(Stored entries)
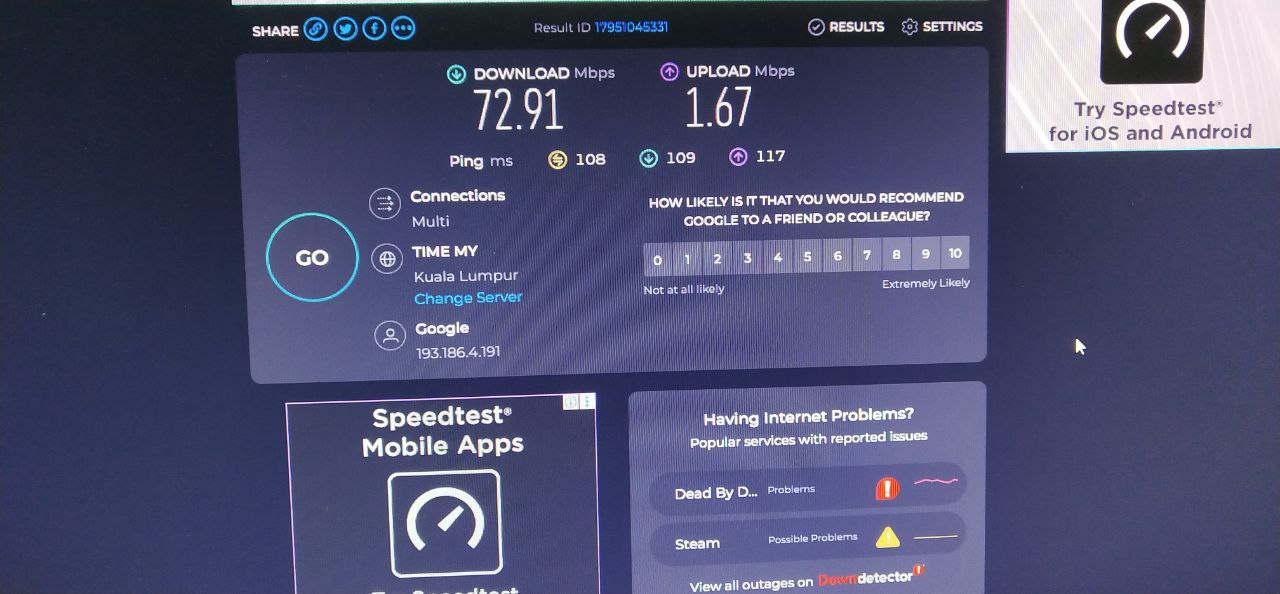Open Dead By Daylight outage report
Viewport: 1280px width, 594px height.
(x=808, y=490)
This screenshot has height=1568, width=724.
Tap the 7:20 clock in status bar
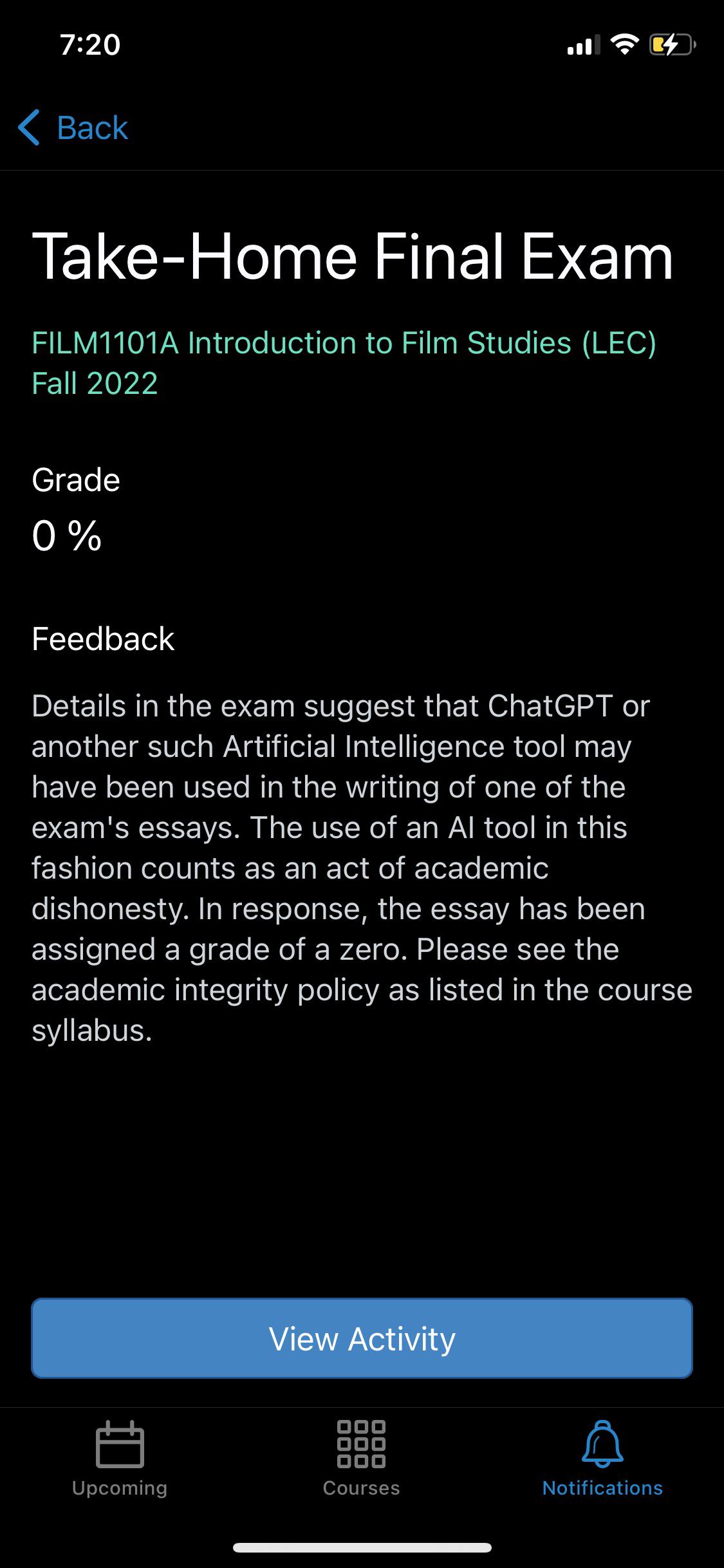(x=90, y=44)
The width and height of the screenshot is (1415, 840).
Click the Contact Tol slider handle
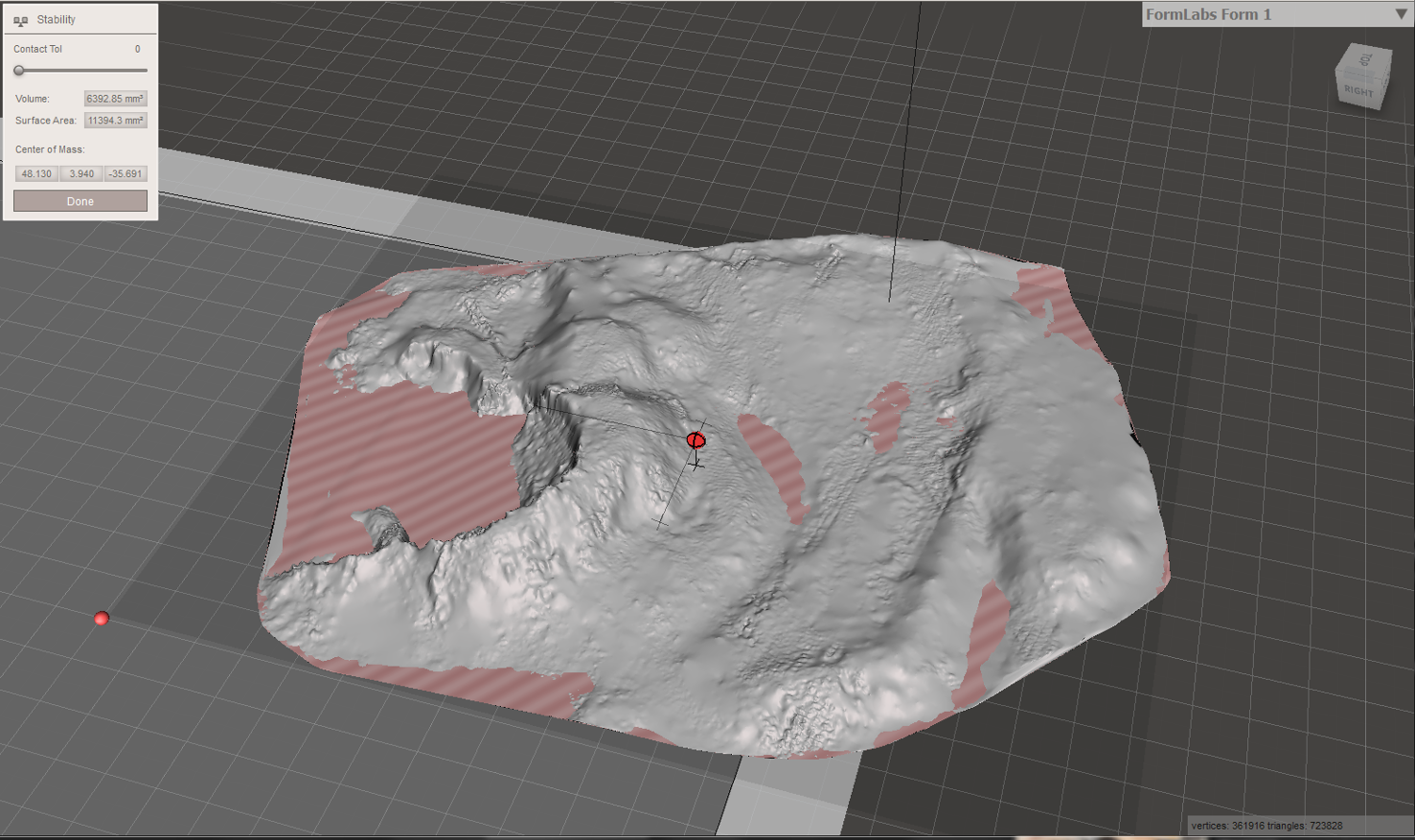[x=19, y=71]
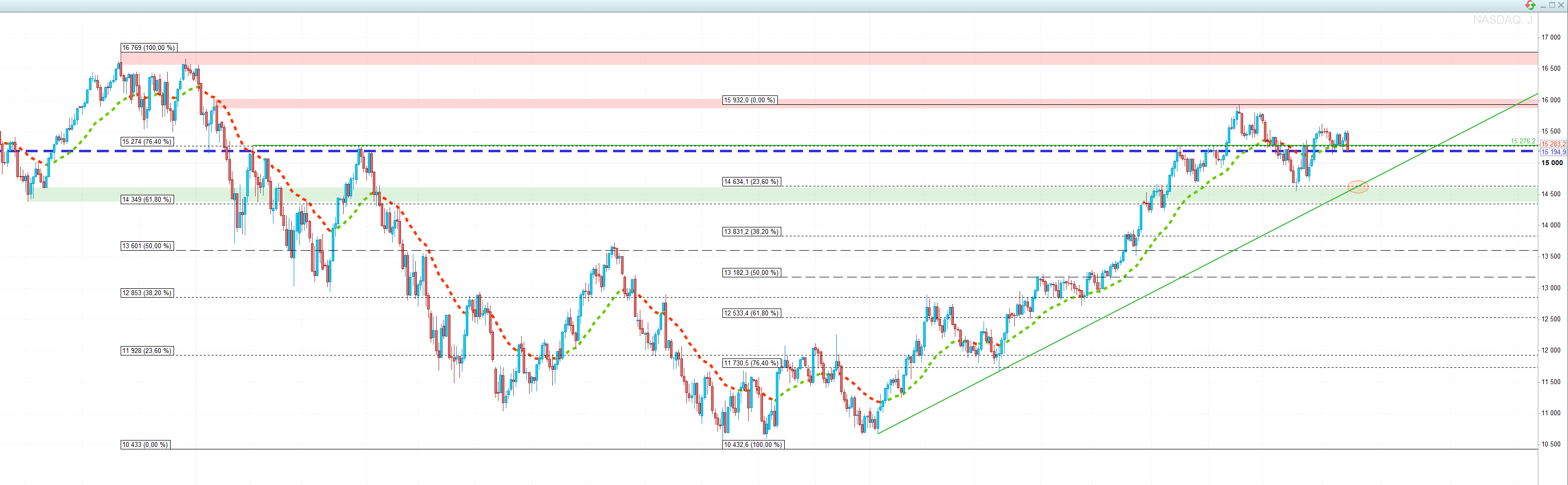Screen dimensions: 1568x485
Task: Click the 17 000 price axis label
Action: pyautogui.click(x=1550, y=37)
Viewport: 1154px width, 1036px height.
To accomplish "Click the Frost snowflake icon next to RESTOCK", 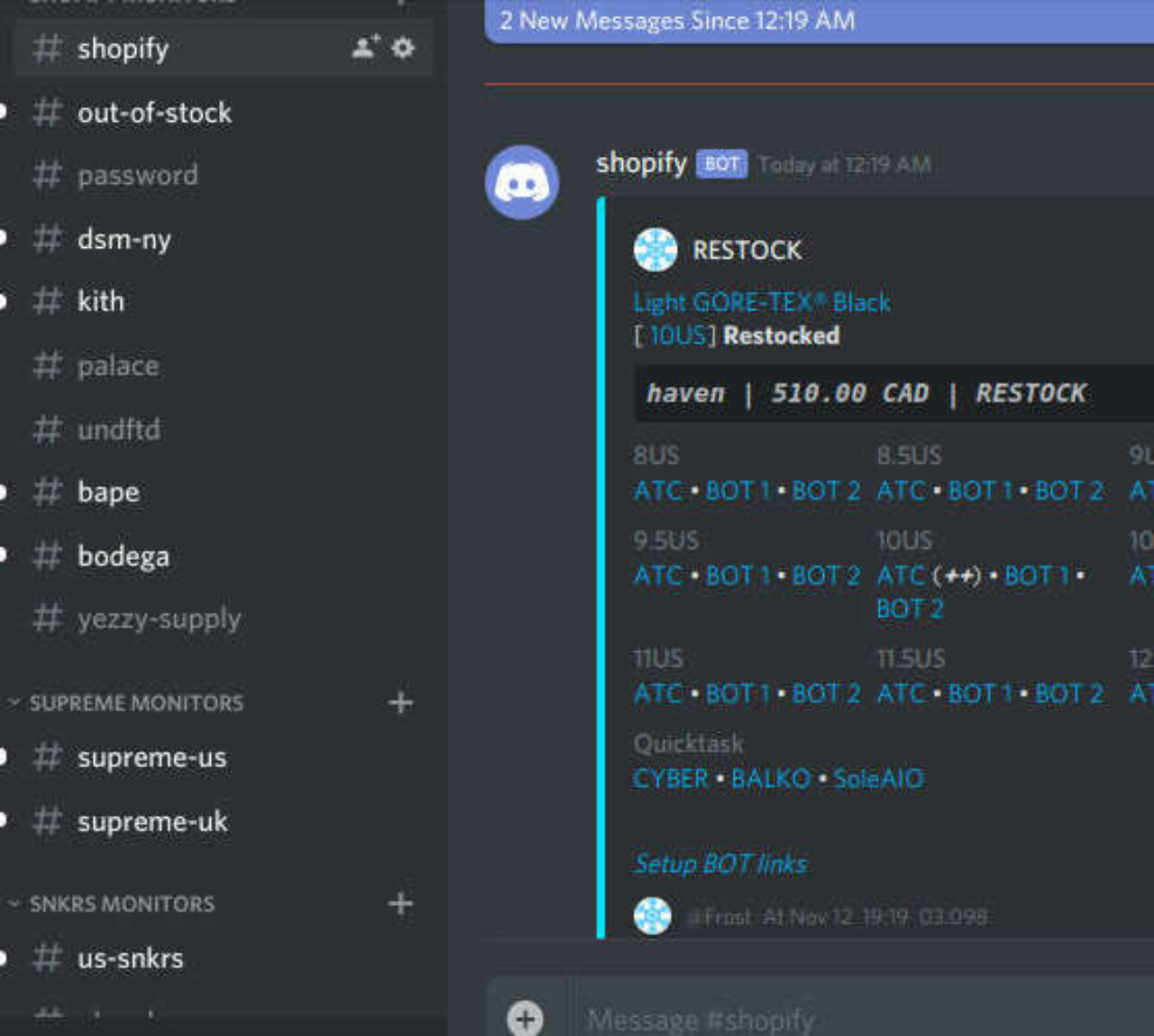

■ Set exercise:
Copy the stored entries above line for line, leaving out the pictures.

■ Written answer:
Open Dead By Daylight outage report
Viewport: 1280px width, 594px height.
(x=808, y=490)
This screenshot has height=1568, width=724.
Tap the 7:20 clock in status bar
(x=90, y=44)
The width and height of the screenshot is (1415, 840).
Click the Contact Tol slider handle
[x=19, y=71]
Screen dimensions: 1568x485
Task: Click the 17 000 price axis label
Action: pyautogui.click(x=1550, y=37)
Viewport: 1154px width, 1036px height.
To accomplish "Click the Frost snowflake icon next to RESTOCK", 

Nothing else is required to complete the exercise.